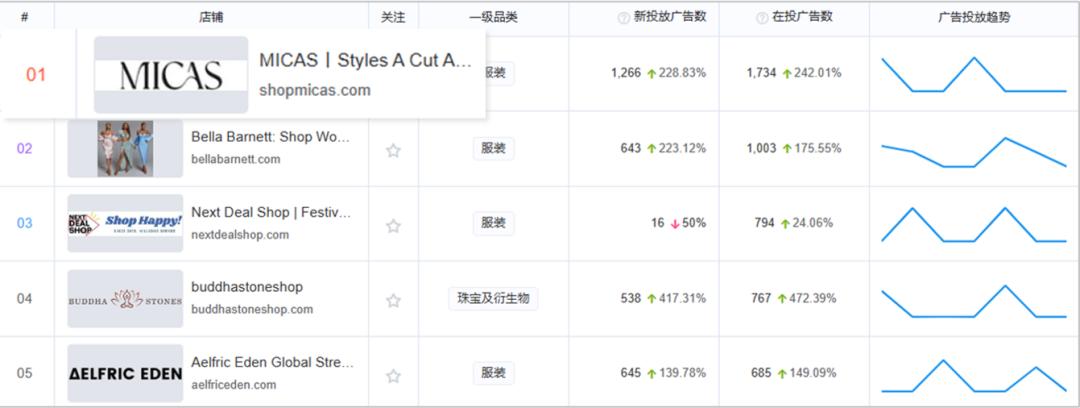Open the MICAS logo thumbnail

[170, 75]
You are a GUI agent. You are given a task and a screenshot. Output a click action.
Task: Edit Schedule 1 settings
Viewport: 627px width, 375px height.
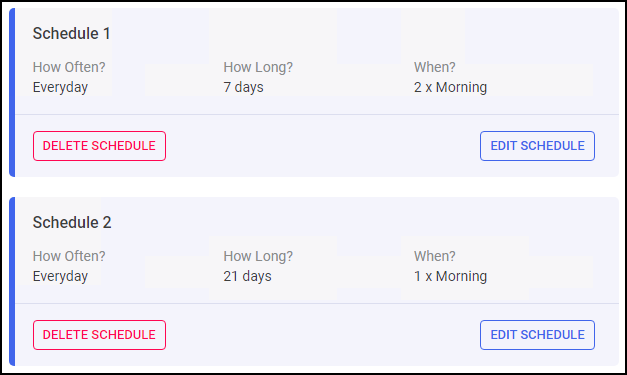(x=537, y=146)
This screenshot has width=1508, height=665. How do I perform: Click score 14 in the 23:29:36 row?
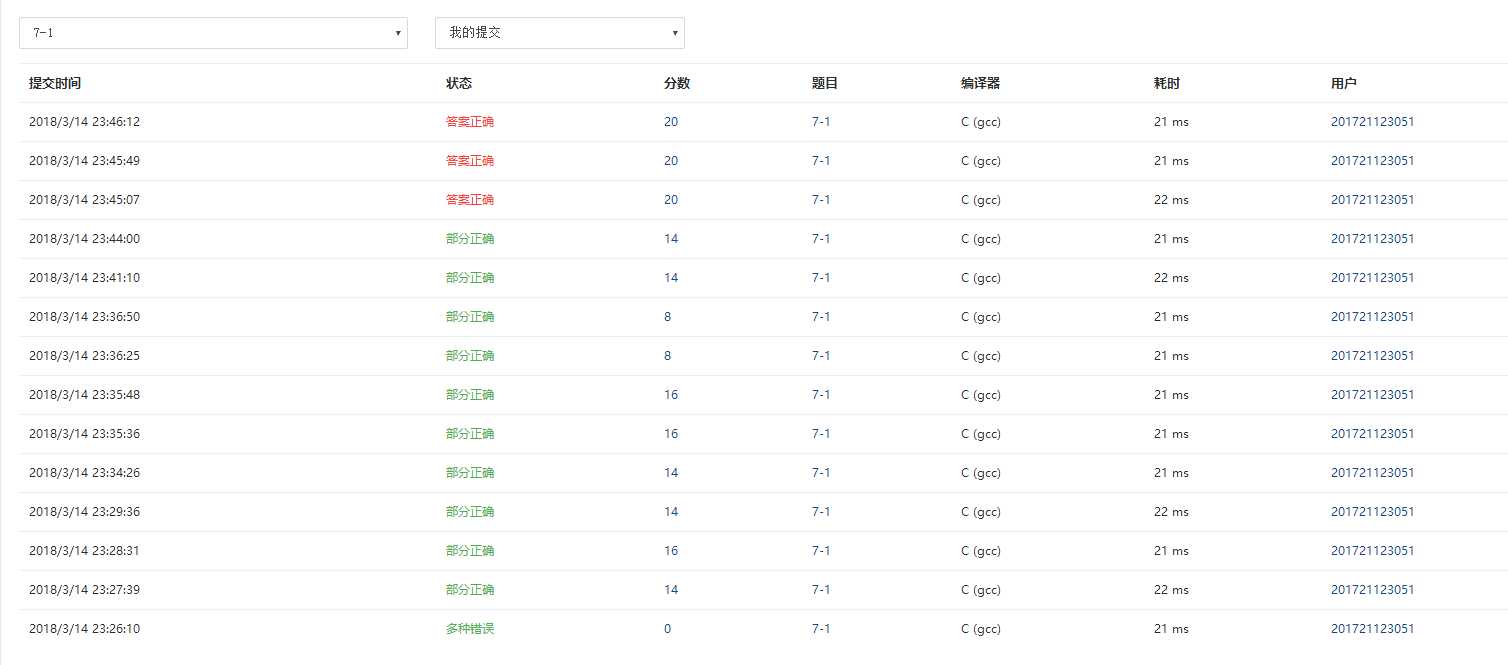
● ● ●
What the exercise asks: None of the pictures belong in the result. Print exactly the lines from the one containing "You are a GUI" through the final line of the entries.

Output:
You are a GUI agent. You are given a task and a screenshot. Output a click action.
Task: Edit Schedule 1 settings
Viewport: 627px width, 375px height.
(x=537, y=146)
This screenshot has width=1508, height=665. How do I perform: Click score 14 in the 23:29:36 row?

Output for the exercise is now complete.